■ **What this task involves**:
Only the lines holding "date" are wanted here; copy each from the listing.

■ **Dataset content**:
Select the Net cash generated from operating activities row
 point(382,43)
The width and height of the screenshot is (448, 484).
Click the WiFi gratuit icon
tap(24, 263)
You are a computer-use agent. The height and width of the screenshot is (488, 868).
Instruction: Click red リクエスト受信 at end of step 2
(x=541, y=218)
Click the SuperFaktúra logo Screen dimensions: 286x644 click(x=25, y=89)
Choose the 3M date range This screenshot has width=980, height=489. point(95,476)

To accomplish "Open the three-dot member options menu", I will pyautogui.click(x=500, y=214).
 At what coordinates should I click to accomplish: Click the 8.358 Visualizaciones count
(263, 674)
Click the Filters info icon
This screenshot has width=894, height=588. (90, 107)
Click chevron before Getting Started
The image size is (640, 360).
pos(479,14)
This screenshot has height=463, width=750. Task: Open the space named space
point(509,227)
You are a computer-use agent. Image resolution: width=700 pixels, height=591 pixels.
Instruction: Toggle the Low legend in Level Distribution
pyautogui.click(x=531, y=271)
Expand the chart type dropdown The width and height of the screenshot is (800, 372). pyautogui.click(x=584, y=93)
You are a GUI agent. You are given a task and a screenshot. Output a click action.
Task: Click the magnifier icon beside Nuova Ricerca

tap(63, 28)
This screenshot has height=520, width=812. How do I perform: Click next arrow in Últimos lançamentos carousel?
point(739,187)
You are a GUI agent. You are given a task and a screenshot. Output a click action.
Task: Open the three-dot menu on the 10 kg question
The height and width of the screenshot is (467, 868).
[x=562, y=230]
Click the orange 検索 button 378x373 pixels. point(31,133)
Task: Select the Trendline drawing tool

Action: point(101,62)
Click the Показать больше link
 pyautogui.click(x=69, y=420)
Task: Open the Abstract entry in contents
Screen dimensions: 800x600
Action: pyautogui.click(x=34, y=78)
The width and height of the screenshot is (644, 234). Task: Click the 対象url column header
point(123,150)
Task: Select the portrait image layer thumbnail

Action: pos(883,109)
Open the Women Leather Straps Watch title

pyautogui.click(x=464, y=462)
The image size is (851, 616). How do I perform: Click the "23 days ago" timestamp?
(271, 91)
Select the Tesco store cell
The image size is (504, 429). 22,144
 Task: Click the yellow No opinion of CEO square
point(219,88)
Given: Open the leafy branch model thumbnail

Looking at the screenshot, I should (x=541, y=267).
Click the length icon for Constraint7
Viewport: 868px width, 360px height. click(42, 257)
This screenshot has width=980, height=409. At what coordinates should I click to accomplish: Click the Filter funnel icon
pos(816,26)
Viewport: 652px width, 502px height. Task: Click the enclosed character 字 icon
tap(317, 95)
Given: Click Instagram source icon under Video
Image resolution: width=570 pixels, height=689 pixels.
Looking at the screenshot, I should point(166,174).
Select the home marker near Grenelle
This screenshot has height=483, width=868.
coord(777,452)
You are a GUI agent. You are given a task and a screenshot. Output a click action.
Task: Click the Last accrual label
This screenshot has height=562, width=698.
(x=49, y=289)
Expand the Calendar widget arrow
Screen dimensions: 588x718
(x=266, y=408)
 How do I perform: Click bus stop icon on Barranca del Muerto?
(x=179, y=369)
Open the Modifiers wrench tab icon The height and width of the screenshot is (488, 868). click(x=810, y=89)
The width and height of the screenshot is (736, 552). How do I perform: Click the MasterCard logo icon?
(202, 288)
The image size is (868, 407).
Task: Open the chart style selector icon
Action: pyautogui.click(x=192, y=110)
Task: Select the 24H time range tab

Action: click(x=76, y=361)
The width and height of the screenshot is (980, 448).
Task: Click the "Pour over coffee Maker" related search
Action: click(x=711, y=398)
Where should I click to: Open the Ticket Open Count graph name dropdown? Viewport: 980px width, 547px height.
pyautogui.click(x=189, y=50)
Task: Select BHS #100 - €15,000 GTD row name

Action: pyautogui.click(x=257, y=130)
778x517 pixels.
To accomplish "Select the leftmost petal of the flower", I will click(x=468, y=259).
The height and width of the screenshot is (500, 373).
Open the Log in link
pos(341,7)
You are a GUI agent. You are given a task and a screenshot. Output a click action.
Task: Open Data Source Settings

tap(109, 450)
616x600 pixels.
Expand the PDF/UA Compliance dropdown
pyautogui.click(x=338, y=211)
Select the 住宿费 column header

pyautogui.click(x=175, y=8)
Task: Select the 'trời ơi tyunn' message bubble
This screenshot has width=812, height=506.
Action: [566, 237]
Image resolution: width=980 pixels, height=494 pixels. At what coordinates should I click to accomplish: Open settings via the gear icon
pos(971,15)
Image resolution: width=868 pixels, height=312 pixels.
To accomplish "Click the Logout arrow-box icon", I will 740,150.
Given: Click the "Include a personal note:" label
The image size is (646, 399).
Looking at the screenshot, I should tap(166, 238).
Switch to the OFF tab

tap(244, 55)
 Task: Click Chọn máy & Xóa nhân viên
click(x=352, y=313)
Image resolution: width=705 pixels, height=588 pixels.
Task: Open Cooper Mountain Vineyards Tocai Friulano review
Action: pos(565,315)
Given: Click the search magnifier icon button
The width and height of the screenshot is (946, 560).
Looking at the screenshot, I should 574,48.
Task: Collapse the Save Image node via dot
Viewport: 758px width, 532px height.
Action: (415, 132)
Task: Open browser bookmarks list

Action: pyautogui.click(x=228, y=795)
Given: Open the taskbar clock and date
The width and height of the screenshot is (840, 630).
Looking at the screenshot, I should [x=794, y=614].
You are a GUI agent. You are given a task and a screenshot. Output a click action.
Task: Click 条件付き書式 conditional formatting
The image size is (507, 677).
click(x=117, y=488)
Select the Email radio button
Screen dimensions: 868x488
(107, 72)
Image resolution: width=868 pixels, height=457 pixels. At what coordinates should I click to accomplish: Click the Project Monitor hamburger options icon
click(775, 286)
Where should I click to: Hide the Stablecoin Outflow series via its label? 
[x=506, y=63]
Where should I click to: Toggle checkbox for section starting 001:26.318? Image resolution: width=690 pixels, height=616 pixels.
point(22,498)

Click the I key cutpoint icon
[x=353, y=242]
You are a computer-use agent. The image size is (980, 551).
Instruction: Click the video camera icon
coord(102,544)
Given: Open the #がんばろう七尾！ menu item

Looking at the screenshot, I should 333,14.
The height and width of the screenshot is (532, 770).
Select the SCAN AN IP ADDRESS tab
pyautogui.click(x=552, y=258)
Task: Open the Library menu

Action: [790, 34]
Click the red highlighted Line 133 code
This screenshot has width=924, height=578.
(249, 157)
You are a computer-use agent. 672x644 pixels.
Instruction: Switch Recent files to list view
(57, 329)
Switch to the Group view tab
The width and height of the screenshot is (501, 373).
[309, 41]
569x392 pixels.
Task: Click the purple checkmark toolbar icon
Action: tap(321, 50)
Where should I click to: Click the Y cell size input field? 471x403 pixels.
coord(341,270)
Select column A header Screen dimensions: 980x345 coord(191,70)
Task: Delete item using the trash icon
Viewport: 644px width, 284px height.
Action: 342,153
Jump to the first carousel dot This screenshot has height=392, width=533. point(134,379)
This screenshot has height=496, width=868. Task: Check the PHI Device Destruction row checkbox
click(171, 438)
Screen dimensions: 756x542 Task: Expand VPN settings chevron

■ **Expected answer**:
Choose the 3M date range This screenshot has width=980, height=489. point(95,476)
Given: Open the taskbar clock and date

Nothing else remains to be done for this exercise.